In assembling ultra high vacuum (UHV) systems operating at pressures below approximately 10-6 torr, seals and closures have presented challenging problems. For such systems, rubbers and elastomers are not suitable as seals as they are permeable to gases to an extent such that very low base pressures cannot be attained and such seals typically cannot survive the high temperatures often necessary to bake out vacuum systems. When frequent separation or proximity of heat sensitive materials makes welding impractical, plastically deformed metal seals are satisfactory. The seals, however, require very rigid flanges and many closely spaced bolts to accomplish a sufficiently tight seal, and assembly and disassembly are time consuming. Nevertheless, plastically deformed metal seals such as gold wire and flat copper washers are the most reliable seals and are used almost universally in UHV work. Many styles have been developed, from laboratory fabricated special seals to commercially available standardized seals.

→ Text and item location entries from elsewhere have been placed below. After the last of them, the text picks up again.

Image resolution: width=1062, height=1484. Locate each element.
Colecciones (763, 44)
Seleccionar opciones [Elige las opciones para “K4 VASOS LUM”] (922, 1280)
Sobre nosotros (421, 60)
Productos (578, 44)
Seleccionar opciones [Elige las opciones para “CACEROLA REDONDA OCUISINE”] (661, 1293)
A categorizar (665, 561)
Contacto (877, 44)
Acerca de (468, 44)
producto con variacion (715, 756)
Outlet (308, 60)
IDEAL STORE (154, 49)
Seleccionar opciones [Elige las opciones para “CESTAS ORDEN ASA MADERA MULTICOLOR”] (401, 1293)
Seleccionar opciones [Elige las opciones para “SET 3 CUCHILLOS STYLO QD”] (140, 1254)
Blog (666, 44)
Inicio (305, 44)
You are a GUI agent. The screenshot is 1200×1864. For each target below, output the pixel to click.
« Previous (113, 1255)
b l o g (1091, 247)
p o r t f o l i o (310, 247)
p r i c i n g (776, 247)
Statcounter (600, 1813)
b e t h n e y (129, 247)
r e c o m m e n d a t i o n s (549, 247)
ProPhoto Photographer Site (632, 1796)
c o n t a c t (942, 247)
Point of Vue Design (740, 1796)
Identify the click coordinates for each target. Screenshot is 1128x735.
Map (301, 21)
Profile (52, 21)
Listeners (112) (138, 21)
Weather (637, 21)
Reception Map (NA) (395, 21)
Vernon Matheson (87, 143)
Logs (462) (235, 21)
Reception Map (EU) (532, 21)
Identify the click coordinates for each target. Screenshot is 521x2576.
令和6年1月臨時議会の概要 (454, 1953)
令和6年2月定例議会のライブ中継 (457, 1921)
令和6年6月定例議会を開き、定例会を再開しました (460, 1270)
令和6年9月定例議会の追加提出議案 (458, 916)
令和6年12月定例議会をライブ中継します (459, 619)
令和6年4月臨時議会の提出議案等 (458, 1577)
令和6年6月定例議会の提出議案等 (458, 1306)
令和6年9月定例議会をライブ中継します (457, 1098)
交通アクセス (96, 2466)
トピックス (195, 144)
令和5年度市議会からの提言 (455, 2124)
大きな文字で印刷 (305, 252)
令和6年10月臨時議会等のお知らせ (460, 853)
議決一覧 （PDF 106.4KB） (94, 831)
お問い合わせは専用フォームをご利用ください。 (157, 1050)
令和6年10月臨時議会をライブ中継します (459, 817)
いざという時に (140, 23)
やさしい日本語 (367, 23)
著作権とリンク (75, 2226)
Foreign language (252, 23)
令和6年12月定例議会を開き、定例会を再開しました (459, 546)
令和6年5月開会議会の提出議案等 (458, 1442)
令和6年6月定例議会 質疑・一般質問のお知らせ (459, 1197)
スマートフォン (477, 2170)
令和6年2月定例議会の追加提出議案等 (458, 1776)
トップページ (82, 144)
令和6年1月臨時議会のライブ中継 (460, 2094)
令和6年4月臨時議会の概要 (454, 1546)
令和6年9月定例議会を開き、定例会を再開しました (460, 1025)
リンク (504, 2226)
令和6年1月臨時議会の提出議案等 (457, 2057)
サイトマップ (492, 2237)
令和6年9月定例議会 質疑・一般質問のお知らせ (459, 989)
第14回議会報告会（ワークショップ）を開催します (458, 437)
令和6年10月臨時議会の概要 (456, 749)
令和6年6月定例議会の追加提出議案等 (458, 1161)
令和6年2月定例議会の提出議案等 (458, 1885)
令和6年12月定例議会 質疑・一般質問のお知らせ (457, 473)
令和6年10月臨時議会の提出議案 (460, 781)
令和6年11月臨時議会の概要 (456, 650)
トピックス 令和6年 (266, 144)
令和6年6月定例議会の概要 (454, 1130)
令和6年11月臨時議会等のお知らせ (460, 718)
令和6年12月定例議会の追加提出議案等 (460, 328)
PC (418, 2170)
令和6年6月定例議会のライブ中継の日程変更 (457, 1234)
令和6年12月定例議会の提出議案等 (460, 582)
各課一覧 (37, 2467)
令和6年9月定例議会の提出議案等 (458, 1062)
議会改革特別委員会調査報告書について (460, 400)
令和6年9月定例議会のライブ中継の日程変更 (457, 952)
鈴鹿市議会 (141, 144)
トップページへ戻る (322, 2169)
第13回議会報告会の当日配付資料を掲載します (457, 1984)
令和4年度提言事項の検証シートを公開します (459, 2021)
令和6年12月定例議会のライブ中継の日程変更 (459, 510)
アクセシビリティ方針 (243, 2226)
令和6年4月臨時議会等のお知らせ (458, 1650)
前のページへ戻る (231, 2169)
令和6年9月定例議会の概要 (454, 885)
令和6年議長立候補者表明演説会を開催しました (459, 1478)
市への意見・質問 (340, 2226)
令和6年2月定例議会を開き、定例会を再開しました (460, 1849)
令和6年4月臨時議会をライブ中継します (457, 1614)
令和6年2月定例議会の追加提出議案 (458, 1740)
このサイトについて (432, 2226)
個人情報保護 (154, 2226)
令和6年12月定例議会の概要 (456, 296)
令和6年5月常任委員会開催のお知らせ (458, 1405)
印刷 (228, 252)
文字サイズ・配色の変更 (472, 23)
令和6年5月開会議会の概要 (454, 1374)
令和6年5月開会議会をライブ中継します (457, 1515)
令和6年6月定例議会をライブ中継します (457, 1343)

Some typical seals are illustrated in FIG. 1a to FIG. 1e. 
FIG. 1a shows a crushed wire ring gasket configuration, with a gasket 20, an upper flange 30, a lower flange 10 and a dead space 1. Crushed wire rings can be made of gold, copper, or aluminum. These gaskets are generally made from round wire with a desired diameter cut to the length of the gasket's mean circumference, then formed into a circle and welded. They provide positive pressures. Since they only begin with a line of contact, they have a high local seating stress at low bolt loads. The contact faces increase in flowing into flange faces.
FIG. 1b shows a crushed step seal with flat gasket configuration, with a gasket 20, an upper flange 30, a lower flange 10 and a dead space 1, wherein the soft metal gasket 20 is crushed and deformed in a groove of the two flat flange members by a bolt down force.
FIG. 1c shows a coined gasket seal, with a gasket 20, an upper flange 30, a lower flange 10 and a dead space 1 wherein a rectangular shaped gasket crushed in a groove by bolt down force.
FIG. 1d shows a knife edge seal with a gasket 20, an upper flange 30, a lower flange 10 and a dead space 1, wherein the two flanges with V-shaped ridges facing each other and a soft metal gasket in between, held together by a clamp or bolt. The V-shaped ridge is filled in with the material as the gasket is deformed.
FIGS. 1e and 1f show a Conflat® brand metallic vacuum sealing flange seal by Varian Associates with a gasket 20, an upper flange 30, a lower flange 10 and a dead space 1, wherein a soft metal gasket captured in a rigid structure which deforms the gasket. Long bake out times at high temperatures relieve internal stresses and the force on the seal, allowing the joint to be leak-tight as differential thermal expansion is limited.
Cryofit® brand heat-shrinkable hydraulic couplings by Raychem Corporation utilize Nitinol, a shape-memory alloy. The Cryofit® connector is essentially a sleeve of Nitinol, having internal seal ridges in series, which is bored in the austenitic phase to a diameter less then the outside diameter of pipes to be joined, then chilled and transformed to martensite, and mechanically expanded to a diameter greater than the outside diameter of pipes to be joined. The connector can be slipped over the pipes, heated and transformed to austenite, whereby a hoop stress presses the series of seal ridges into the outside surface of the pipes making an excellent pipe and hydraulic connection.
Helicoflex® brand metal gaskets by Carbone-Lorraine Industries Corporation utilize a shape-memory alloy to seal cavities, as disclosed in U.S. Pat. No. 4,445,694.
All these sealing forces, external normal force bolt down or internal pressure, are applied to deform the metal gasket. The deformed metal gasket blocks the channels that connect the confined chamber and outside environment. Thereafter the chamber can be pumped down to the desired ultrahigh vacuum (UHV) with proper equipment.
Obara et al. in U.S. Pat. No. 4,988,130 discloses a formula to estimate how many bolts are needed to affix a pair of flanges of thickness t using a copper gasket as a seal for a pipe end of a plasma vacuum vessel. These flanges each have a ring-shaped knife edge. However, Obara's suggestion is for a large round-shaped pipe end with M8 bolts, and is not suitable for a smaller size vessel with multiple openings to be sealed with thinner M5 bolts and limited space to affix the bolts.
The present invention provides a metal gasket that is easily deformed with fewer bolts within a limited working space, yet still provides the same ability to reach a desired ultrahigh vacuum (UHV) level.